Quality of life	This outcome was not measured in the short term.
*The basis for the assumed risk (e.g. the median control group risk across studies) is provided in footnotes. The corresponding risk (and its 95% CI) is based on the assumed risk in the comparison group and the relative effect of the intervention (and its 95% CI). cfu: colony forming units; CI: confidence interval; FEV1: forced expiratory volume in 1 second; IV: intravenous; MD: mean difference; RR: risk ratio; SD: standard deviation.
GRADE Working Group grades of evidence High certainty: further research is very unlikely to change our confidence in the estimate of effect. Moderate certainty: further research is likely to have an important impact on our confidence in the estimate of effect and may change the estimate. Low certainty: further research is very likely to have an important impact on our confidence in the estimate of effect and is likely to change the estimate. Very low certainty: we are very uncertain about the estimate.

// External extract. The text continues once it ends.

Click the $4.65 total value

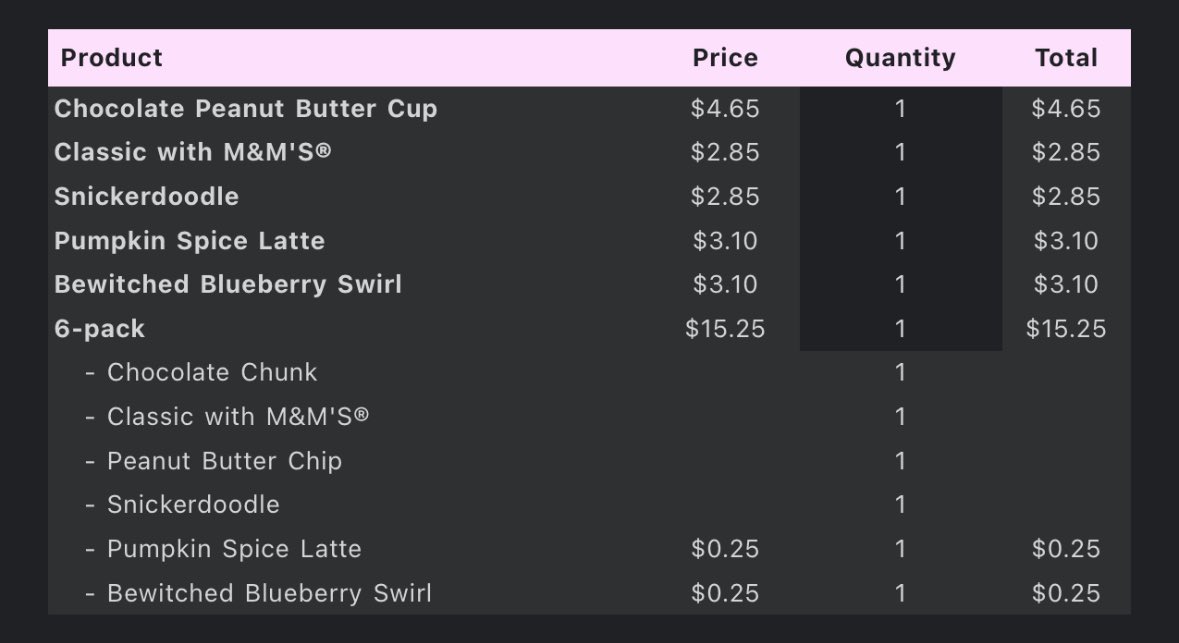1065,109
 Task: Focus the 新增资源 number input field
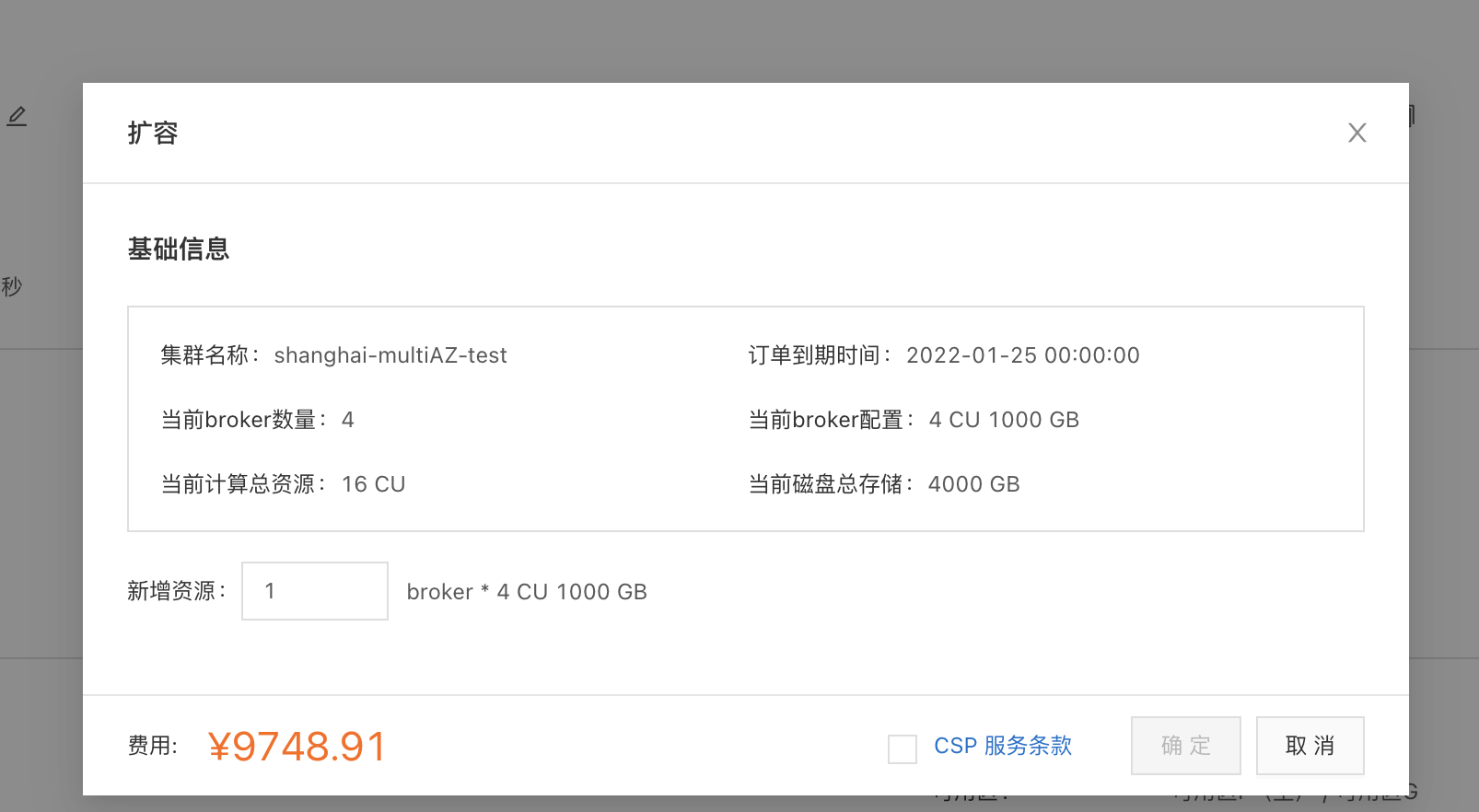(315, 591)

a. Downgraded once as there was an unclear risk of bias across some domains across the two trials. In one trial the randomisation methods weren't described adequately and both trials had a high dropout rate.

b. Downgraded once due to small sample size or low event rate, or both.

c. Downgraded once due to risk of bias within one of the included trials, particularly in the domains of sequence generation and blinding.